Using Message Queues for Scraping (Redis, RabbitMQ) - Deployment

Learn how to use Redis and RabbitMQ message queues to build reliable, distributed web scraping systems.

Message queues decouple URL discovery from scraping. One process finds URLs to scrape, another process does the scraping.
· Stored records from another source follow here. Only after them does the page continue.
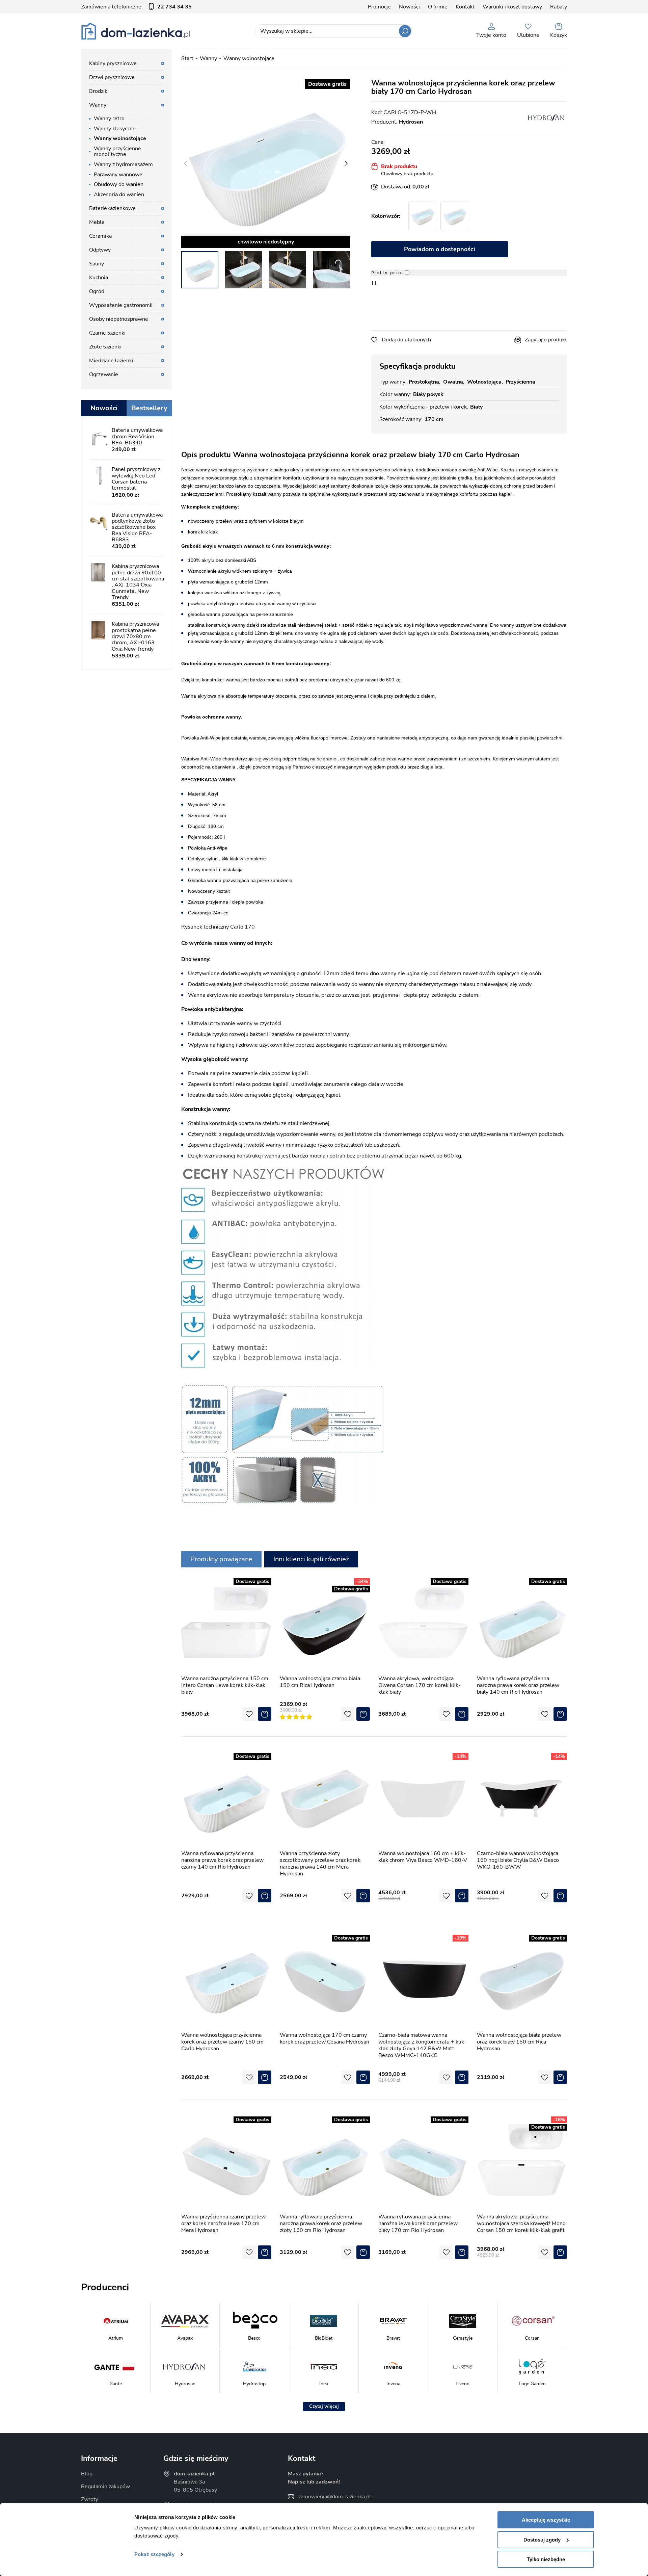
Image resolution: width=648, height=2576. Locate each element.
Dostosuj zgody (542, 2540)
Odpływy (100, 250)
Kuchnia (98, 277)
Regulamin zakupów (105, 2486)
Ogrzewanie (103, 374)
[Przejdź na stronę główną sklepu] (135, 31)
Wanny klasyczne (115, 128)
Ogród (96, 291)
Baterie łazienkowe (112, 208)
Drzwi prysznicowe (112, 77)
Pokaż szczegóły (154, 2554)
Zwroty (89, 2499)
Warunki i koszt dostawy (512, 6)
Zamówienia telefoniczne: (136, 6)
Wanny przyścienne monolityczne (117, 151)
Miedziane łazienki (111, 360)
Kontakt (465, 6)
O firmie (438, 6)
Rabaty (558, 6)
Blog (86, 2473)
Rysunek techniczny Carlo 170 (218, 927)
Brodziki (99, 91)
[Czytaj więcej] (324, 2406)
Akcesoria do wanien (119, 194)
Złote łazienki (105, 346)
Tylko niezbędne (546, 2559)
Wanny (208, 58)
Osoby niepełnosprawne (118, 319)
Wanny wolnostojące (248, 58)
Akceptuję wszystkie (546, 2520)
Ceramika (100, 236)
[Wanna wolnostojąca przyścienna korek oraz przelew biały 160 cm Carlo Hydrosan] (454, 216)
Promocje (379, 6)
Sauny (96, 263)
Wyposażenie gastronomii (121, 305)
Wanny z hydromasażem (123, 164)
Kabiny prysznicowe (113, 63)
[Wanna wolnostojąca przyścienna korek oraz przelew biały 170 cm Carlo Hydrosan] (265, 163)
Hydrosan (411, 122)
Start (187, 58)
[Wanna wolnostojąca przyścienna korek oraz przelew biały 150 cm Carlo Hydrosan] (422, 216)
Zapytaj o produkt (546, 339)
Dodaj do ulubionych (406, 339)
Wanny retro (109, 118)
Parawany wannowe (118, 174)
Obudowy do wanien (118, 184)
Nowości (409, 6)
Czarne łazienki (107, 333)
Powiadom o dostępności (439, 249)
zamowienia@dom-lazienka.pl (334, 2496)
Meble (97, 222)
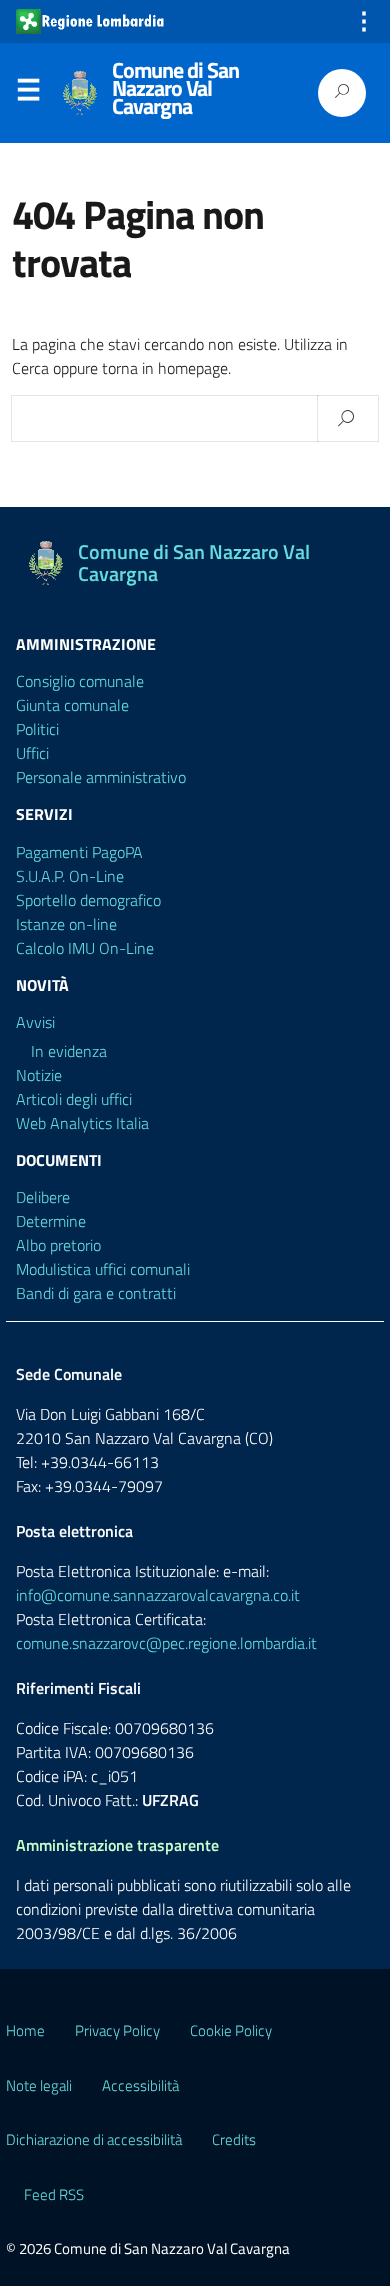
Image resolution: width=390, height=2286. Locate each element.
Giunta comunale (72, 705)
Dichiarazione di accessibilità (94, 2139)
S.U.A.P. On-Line (70, 876)
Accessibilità (140, 2085)
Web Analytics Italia (82, 1123)
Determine (51, 1221)
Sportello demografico (88, 900)
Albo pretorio (58, 1245)
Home (25, 2030)
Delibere (43, 1197)
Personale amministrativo (101, 777)
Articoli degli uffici (74, 1099)
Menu (28, 94)
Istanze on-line (66, 924)
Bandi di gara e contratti (96, 1293)
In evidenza (69, 1051)
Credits (234, 2139)
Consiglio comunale (80, 681)
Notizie (39, 1075)
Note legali (39, 2085)
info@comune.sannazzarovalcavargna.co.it (158, 1595)
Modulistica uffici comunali (103, 1269)
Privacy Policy (117, 2030)
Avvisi (35, 1022)
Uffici (32, 753)
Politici (37, 729)
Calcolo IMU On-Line (85, 948)
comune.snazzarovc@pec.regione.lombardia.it (166, 1643)
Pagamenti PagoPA (79, 852)
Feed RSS (54, 2194)
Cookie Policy (231, 2030)
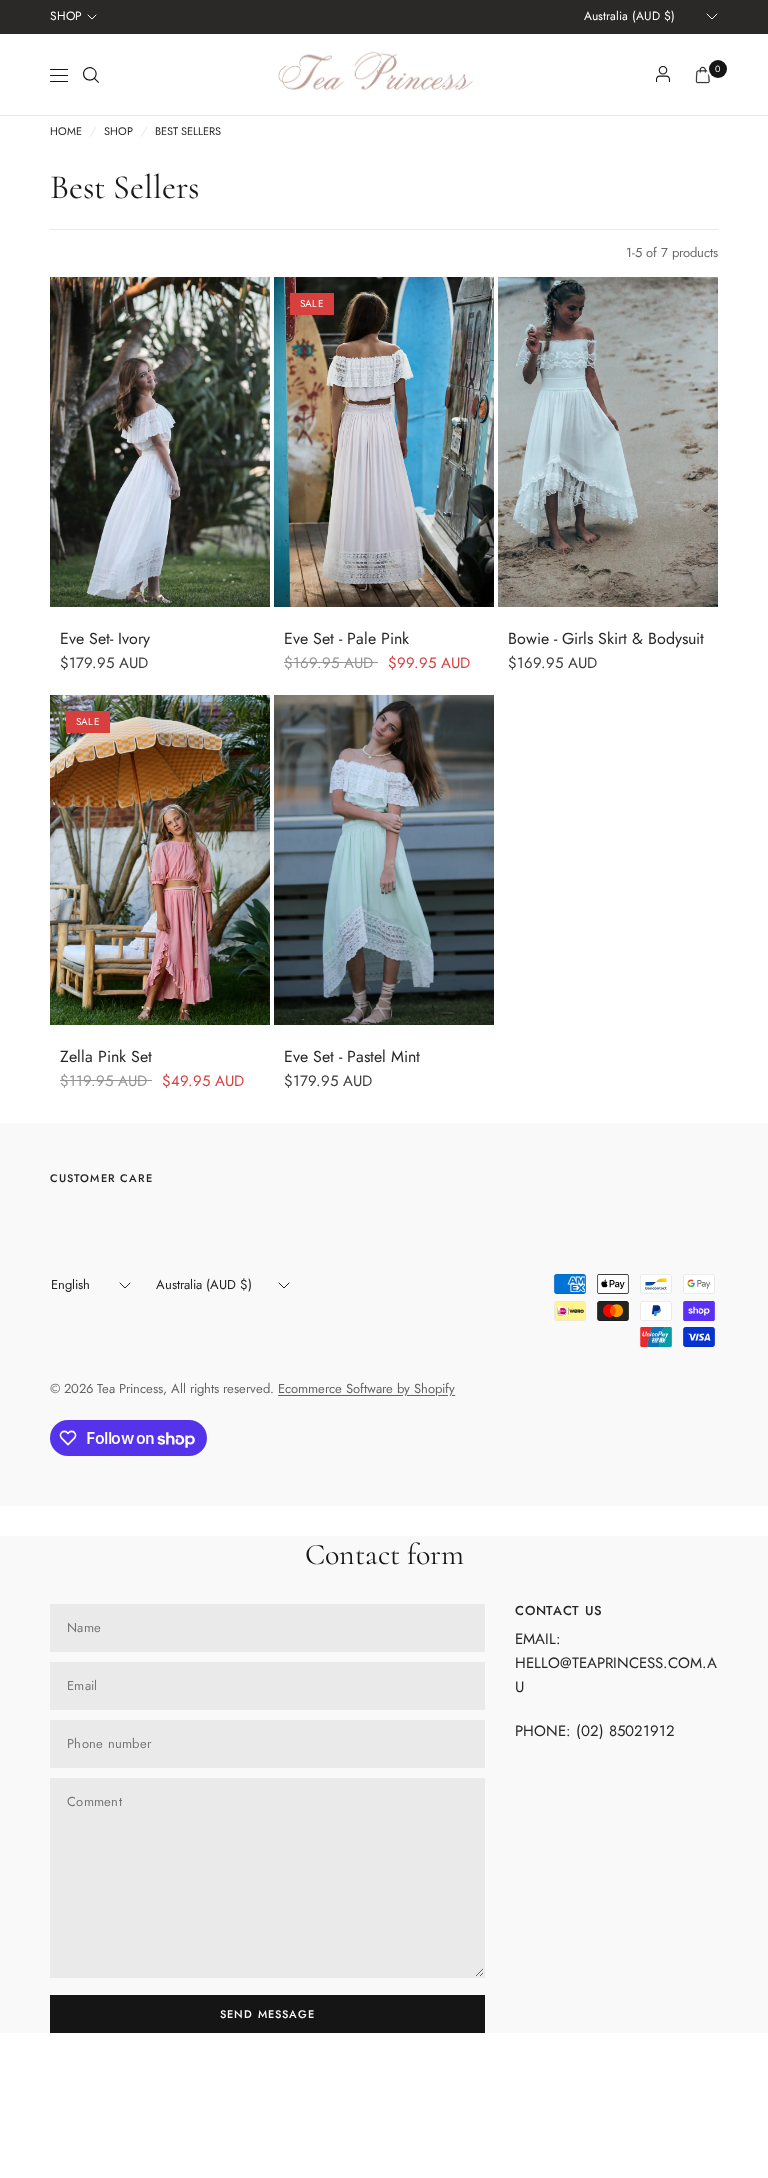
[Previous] (65, 442)
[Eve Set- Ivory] (160, 442)
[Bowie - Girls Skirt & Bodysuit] (608, 442)
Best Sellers (188, 131)
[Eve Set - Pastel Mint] (384, 860)
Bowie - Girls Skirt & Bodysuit (606, 638)
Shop (118, 131)
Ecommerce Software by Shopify (366, 1388)
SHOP (66, 16)
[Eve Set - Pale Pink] (384, 442)
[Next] (255, 442)
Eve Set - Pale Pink (346, 638)
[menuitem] (73, 17)
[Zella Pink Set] (160, 860)
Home (66, 131)
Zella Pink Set (106, 1056)
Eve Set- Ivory (105, 638)
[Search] (91, 75)
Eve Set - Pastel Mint (352, 1056)
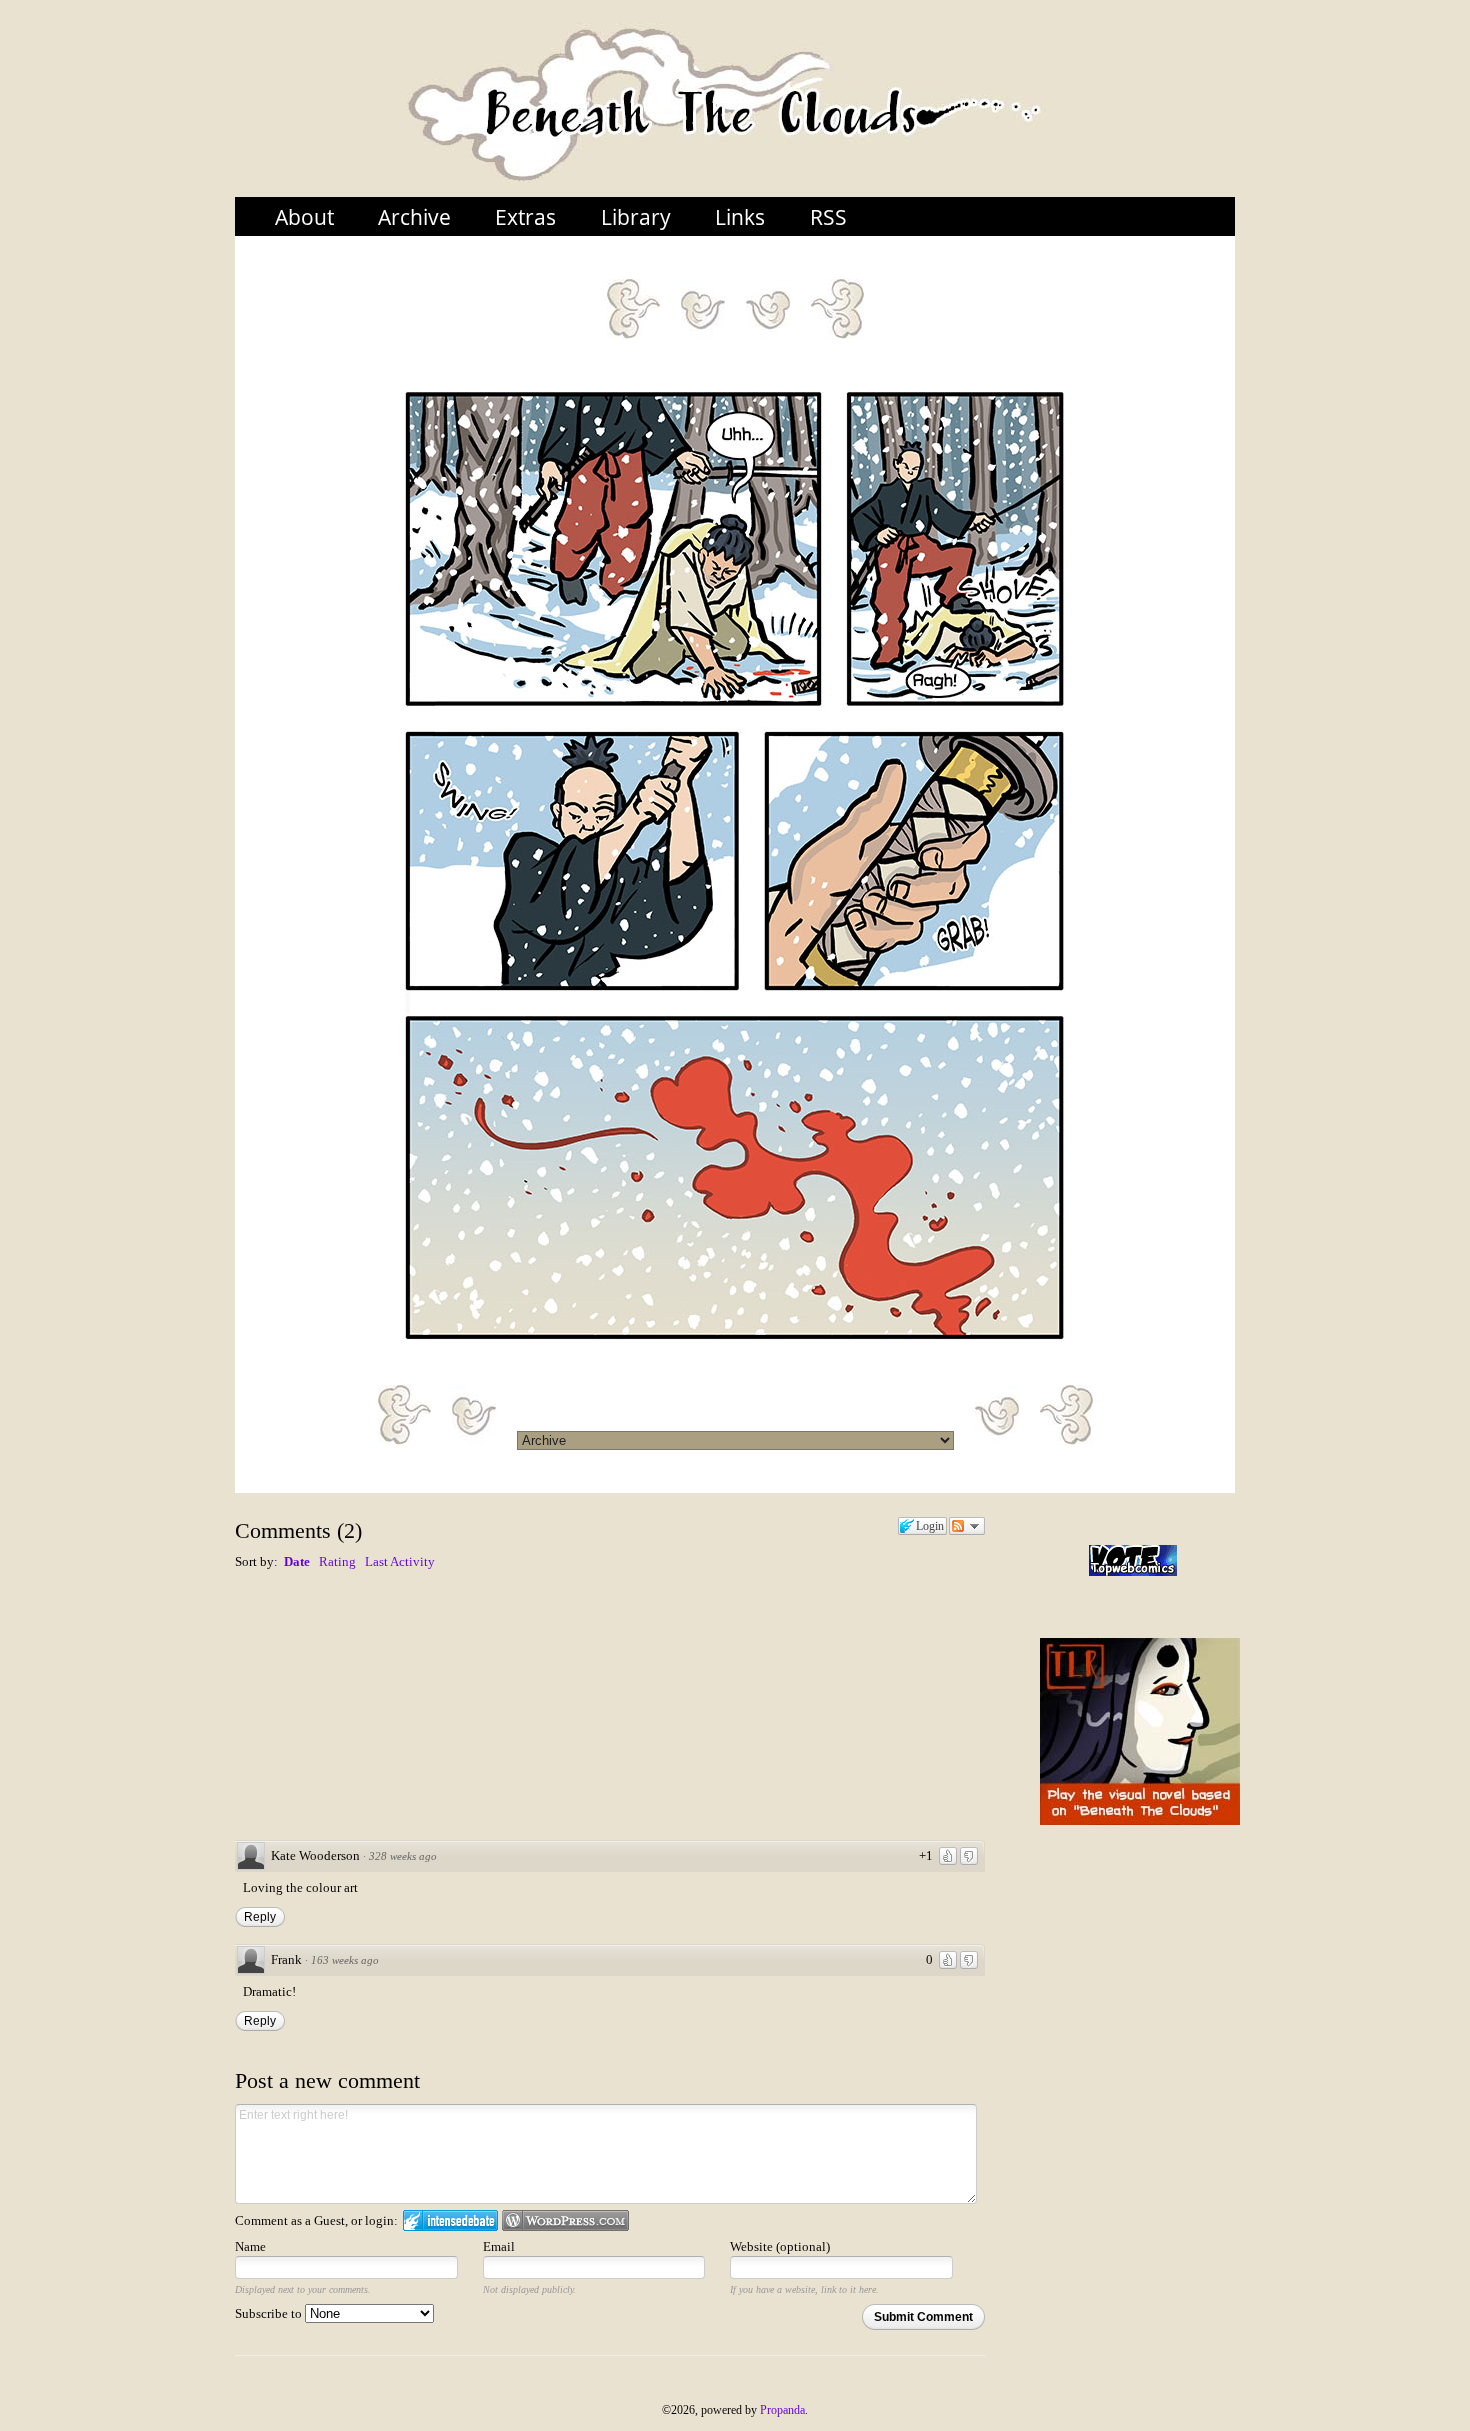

This makes your system more reliable, scalable, and easier to maintain.

Why Use a Queue?

Reliability, if a worker crashes, the URL stays in the queue
Scalability, add more workers without changing code
Rate control, workers consume at their own pace
Retry logic, failed URLs go back to the queue
Priority, important URLs get scraped first

Option 1: Redis Queue with rq

rq (Redis Queue) is the simplest Python task queue:

pip install rq redis

# tasks.py
import requests
from bs4 import BeautifulSoup
import json

def scrape_url(url: str) -> dict:
    """Task that scrapes a single URL."""
    response = requests.get(url, timeout=30, headers={
        "User-Agent": "Mozilla/5.0 (Windows NT 10.0; Win64; x64) Chrome/124.0.0.0"
    })
    soup = BeautifulSoup(response.text, "html.parser")
    title = soup.find("title")

    result = {
        "url": url,
        "status": response.status_code,
        "title": title.text.strip() if title else "",
    }

    # Save result
    with open(f"/tmp/scrape_{hash(url)}.json", "w") as f:
        json.dump(result, f)

    return result

# enqueue_urls.py
from redis import Redis
from rq import Queue
from tasks import scrape_url

redis_conn = Redis()
q = Queue(connection=redis_conn)

urls = [
    "https://example.com/page/1",
    "https://example.com/page/2",
    "https://example.com/page/3",
]

for url in urls:
    job = q.enqueue(scrape_url, url, retry=3)
    print(f"Enqueued: {url} (job {job.id})")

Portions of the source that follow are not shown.